> [Data in this exercise]

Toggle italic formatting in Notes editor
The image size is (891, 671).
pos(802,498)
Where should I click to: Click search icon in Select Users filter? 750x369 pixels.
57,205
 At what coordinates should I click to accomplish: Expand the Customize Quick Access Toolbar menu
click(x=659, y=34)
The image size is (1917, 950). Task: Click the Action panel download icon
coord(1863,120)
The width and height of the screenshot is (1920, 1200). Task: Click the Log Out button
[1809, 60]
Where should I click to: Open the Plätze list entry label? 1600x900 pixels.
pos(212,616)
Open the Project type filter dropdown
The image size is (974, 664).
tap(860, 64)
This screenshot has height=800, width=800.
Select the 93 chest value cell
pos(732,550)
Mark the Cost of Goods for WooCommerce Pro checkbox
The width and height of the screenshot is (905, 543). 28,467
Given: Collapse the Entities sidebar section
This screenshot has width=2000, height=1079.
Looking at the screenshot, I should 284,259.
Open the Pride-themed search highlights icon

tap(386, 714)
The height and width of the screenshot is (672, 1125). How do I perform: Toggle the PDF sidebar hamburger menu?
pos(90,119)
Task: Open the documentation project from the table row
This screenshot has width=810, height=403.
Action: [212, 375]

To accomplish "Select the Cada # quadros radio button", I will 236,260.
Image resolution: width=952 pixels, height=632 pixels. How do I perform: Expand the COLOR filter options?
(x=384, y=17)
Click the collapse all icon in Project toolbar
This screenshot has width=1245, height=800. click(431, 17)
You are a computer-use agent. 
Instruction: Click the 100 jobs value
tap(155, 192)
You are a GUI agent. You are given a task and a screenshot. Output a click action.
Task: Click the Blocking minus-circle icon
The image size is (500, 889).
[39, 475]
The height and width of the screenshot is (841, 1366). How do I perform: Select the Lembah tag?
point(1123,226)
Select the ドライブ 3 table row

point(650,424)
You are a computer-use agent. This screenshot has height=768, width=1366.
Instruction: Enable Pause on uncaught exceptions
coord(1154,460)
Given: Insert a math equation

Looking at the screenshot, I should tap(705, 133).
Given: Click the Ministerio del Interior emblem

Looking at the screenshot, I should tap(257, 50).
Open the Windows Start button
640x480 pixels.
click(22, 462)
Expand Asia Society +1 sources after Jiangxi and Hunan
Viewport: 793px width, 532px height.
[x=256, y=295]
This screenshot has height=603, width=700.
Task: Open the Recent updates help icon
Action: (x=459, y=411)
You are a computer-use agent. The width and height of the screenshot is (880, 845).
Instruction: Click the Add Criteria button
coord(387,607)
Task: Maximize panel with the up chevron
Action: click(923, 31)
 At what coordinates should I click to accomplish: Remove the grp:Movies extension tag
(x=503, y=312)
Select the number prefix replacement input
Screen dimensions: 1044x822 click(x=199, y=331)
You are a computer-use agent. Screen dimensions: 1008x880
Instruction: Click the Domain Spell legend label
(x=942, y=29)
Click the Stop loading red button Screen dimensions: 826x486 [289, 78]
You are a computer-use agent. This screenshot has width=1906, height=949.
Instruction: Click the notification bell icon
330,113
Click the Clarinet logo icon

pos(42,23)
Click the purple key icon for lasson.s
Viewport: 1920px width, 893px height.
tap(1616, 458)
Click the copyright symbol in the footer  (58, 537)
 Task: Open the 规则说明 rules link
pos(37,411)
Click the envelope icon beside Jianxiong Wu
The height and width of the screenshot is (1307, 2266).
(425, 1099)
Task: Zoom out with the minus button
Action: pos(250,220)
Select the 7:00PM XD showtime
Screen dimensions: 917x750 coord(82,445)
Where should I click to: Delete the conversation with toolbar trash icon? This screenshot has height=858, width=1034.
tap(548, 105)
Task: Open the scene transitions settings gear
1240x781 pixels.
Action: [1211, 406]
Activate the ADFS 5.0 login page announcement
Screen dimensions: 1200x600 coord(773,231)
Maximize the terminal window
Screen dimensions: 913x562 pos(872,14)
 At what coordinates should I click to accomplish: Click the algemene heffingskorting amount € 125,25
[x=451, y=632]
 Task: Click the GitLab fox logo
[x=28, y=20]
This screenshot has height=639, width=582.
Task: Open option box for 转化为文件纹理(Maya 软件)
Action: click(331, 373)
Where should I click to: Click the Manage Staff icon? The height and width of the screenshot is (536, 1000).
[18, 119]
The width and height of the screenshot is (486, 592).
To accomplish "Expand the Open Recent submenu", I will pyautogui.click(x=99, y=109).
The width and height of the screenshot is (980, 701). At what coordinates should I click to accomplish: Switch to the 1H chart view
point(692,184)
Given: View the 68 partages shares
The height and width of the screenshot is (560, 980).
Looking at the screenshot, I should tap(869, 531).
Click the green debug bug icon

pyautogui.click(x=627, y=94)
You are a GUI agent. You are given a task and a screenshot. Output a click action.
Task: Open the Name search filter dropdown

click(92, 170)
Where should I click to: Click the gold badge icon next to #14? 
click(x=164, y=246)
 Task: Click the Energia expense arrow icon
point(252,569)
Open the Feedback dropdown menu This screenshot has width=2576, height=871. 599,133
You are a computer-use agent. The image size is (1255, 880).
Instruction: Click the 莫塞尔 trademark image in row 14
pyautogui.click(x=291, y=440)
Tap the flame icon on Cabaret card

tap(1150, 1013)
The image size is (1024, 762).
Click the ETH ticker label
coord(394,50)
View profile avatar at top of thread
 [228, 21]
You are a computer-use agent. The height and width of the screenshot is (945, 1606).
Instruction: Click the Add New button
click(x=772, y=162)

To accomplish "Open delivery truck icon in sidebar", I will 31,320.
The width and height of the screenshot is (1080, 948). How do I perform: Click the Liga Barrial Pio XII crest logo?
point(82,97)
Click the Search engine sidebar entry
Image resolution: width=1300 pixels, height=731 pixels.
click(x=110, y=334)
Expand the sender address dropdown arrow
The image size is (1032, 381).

> [What you need to do] Repeat each entry above, matching every line exactly.

> [Answer to the exercise]
Toggle italic formatting in Notes editor
The image size is (891, 671).
pos(802,498)
Where should I click to: Click search icon in Select Users filter? 750x369 pixels.
57,205
 At what coordinates should I click to accomplish: Expand the Customize Quick Access Toolbar menu
click(x=659, y=34)
The image size is (1917, 950). Task: Click the Action panel download icon
coord(1863,120)
The width and height of the screenshot is (1920, 1200). Task: Click the Log Out button
[1809, 60]
Where should I click to: Open the Plätze list entry label? 1600x900 pixels.
pos(212,616)
Open the Project type filter dropdown
The image size is (974, 664).
tap(860, 64)
This screenshot has height=800, width=800.
Select the 93 chest value cell
pos(732,550)
Mark the Cost of Goods for WooCommerce Pro checkbox
The width and height of the screenshot is (905, 543). 28,467
Given: Collapse the Entities sidebar section
This screenshot has width=2000, height=1079.
Looking at the screenshot, I should 284,259.
Open the Pride-themed search highlights icon

tap(386, 714)
The height and width of the screenshot is (672, 1125). How do I perform: Toggle the PDF sidebar hamburger menu?
pos(90,119)
Task: Open the documentation project from the table row
This screenshot has width=810, height=403.
Action: [212, 375]

To accomplish "Select the Cada # quadros radio button", I will 236,260.
Image resolution: width=952 pixels, height=632 pixels. How do I perform: Expand the COLOR filter options?
(x=384, y=17)
Click the collapse all icon in Project toolbar
This screenshot has width=1245, height=800. click(431, 17)
You are a computer-use agent. 
Instruction: Click the 100 jobs value
tap(155, 192)
You are a GUI agent. You are given a task and a screenshot. Output a click action.
Task: Click the Blocking minus-circle icon
The image size is (500, 889).
[39, 475]
The height and width of the screenshot is (841, 1366). How do I perform: Select the Lembah tag?
point(1123,226)
Select the ドライブ 3 table row

point(650,424)
You are a computer-use agent. This screenshot has height=768, width=1366.
Instruction: Enable Pause on uncaught exceptions
coord(1154,460)
Given: Insert a math equation

Looking at the screenshot, I should tap(705, 133).
Given: Click the Ministerio del Interior emblem

Looking at the screenshot, I should tap(257, 50).
Open the Windows Start button
640x480 pixels.
click(22, 462)
Expand Asia Society +1 sources after Jiangxi and Hunan
Viewport: 793px width, 532px height.
[x=256, y=295]
This screenshot has height=603, width=700.
Task: Open the Recent updates help icon
Action: (x=459, y=411)
You are a computer-use agent. The width and height of the screenshot is (880, 845).
Instruction: Click the Add Criteria button
coord(387,607)
Task: Maximize panel with the up chevron
Action: click(923, 31)
 At what coordinates should I click to accomplish: Remove the grp:Movies extension tag
(x=503, y=312)
Select the number prefix replacement input
Screen dimensions: 1044x822 click(x=199, y=331)
You are a computer-use agent. Screen dimensions: 1008x880
Instruction: Click the Domain Spell legend label
(x=942, y=29)
Click the Stop loading red button Screen dimensions: 826x486 [289, 78]
You are a computer-use agent. This screenshot has width=1906, height=949.
Instruction: Click the notification bell icon
330,113
Click the Clarinet logo icon

pos(42,23)
Click the purple key icon for lasson.s
Viewport: 1920px width, 893px height.
tap(1616, 458)
Click the copyright symbol in the footer  (58, 537)
 Task: Open the 规则说明 rules link
pos(37,411)
Click the envelope icon beside Jianxiong Wu
The height and width of the screenshot is (1307, 2266).
(425, 1099)
Task: Zoom out with the minus button
Action: pos(250,220)
Select the 7:00PM XD showtime
Screen dimensions: 917x750 coord(82,445)
Where should I click to: Delete the conversation with toolbar trash icon? This screenshot has height=858, width=1034.
tap(548, 105)
Task: Open the scene transitions settings gear
1240x781 pixels.
Action: [1211, 406]
Activate the ADFS 5.0 login page announcement
Screen dimensions: 1200x600 coord(773,231)
Maximize the terminal window
Screen dimensions: 913x562 pos(872,14)
 At what coordinates should I click to accomplish: Click the algemene heffingskorting amount € 125,25
[x=451, y=632]
 Task: Click the GitLab fox logo
[x=28, y=20]
This screenshot has height=639, width=582.
Task: Open option box for 转化为文件纹理(Maya 软件)
Action: click(331, 373)
Where should I click to: Click the Manage Staff icon? The height and width of the screenshot is (536, 1000).
[18, 119]
The width and height of the screenshot is (486, 592).
To accomplish "Expand the Open Recent submenu", I will pyautogui.click(x=99, y=109).
The width and height of the screenshot is (980, 701). At what coordinates should I click to accomplish: Switch to the 1H chart view
point(692,184)
Given: View the 68 partages shares
The height and width of the screenshot is (560, 980).
Looking at the screenshot, I should tap(869, 531).
Click the green debug bug icon

pyautogui.click(x=627, y=94)
You are a GUI agent. You are given a task and a screenshot. Output a click action.
Task: Open the Name search filter dropdown

click(92, 170)
Where should I click to: Click the gold badge icon next to #14? 
click(x=164, y=246)
 Task: Click the Energia expense arrow icon
point(252,569)
Open the Feedback dropdown menu This screenshot has width=2576, height=871. 599,133
You are a computer-use agent. The image size is (1255, 880).
Instruction: Click the 莫塞尔 trademark image in row 14
pyautogui.click(x=291, y=440)
Tap the flame icon on Cabaret card

tap(1150, 1013)
The image size is (1024, 762).
Click the ETH ticker label
coord(394,50)
View profile avatar at top of thread
 [228, 21]
You are a computer-use agent. The height and width of the screenshot is (945, 1606).
Instruction: Click the Add New button
click(x=772, y=162)

To accomplish "Open delivery truck icon in sidebar", I will 31,320.
The width and height of the screenshot is (1080, 948). How do I perform: Click the Liga Barrial Pio XII crest logo?
point(82,97)
Click the Search engine sidebar entry
Image resolution: width=1300 pixels, height=731 pixels.
click(x=110, y=334)
Expand the sender address dropdown arrow
The image size is (1032, 381).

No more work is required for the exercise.